HRQoL instruments may vary by validation characteristics, scoring systems, included topics, and recall periods [31]. Use of validated international instruments with established score meaning bands and MCID makes comparison and interpretation of HRQoL assessment easy (as in case of the dermatology-specific HRQoL instrument for adults, the Dermatology Life Quality Index [32], and dermatology-specific HRQoL instrument for older children, the Children’s Dermatology Life Quality Index [33]).

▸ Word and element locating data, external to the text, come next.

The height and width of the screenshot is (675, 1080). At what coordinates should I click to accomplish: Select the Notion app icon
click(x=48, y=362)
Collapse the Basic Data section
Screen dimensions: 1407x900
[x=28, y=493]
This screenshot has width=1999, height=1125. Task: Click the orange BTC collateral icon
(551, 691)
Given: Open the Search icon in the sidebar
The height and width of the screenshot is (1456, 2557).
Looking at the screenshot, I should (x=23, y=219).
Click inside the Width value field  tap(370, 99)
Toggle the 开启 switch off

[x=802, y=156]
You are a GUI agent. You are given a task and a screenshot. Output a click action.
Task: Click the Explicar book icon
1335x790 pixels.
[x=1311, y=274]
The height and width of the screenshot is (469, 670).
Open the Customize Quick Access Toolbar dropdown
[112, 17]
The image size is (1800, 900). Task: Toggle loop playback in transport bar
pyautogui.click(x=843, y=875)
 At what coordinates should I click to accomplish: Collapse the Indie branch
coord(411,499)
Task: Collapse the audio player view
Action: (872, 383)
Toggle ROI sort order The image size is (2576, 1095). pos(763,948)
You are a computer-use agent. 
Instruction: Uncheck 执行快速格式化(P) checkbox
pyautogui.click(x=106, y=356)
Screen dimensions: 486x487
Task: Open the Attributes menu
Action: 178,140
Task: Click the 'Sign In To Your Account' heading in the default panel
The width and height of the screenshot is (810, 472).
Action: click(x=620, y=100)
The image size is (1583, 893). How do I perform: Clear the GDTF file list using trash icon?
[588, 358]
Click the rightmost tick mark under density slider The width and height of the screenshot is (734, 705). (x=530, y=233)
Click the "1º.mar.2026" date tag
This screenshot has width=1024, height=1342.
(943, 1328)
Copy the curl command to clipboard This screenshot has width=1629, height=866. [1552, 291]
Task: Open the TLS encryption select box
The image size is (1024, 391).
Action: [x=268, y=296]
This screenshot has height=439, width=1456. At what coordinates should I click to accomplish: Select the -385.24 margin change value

Such instruments may be included in guidelines, core outcome sets, and used in clinical trials and practice [14, 34]. There are many reasons to assess HRQoL in dermatologic clinical practice [35], and we hope that the InToDermQoL will be used internationally in pediatric dermatology for research and practical needs.

Conclusions

Acceptable or excellent responsiveness was confirmed for all age-specific versions of the InToDermQoL questionnaire. MCIDs for all three age-specific versions of the InToDermQoL were proposed as follows: 3 points of the InToDermQoL total score for age version 0–11 months and 5 points of the InToDermQoL total score for age versions 1–2 years and 3–4 years.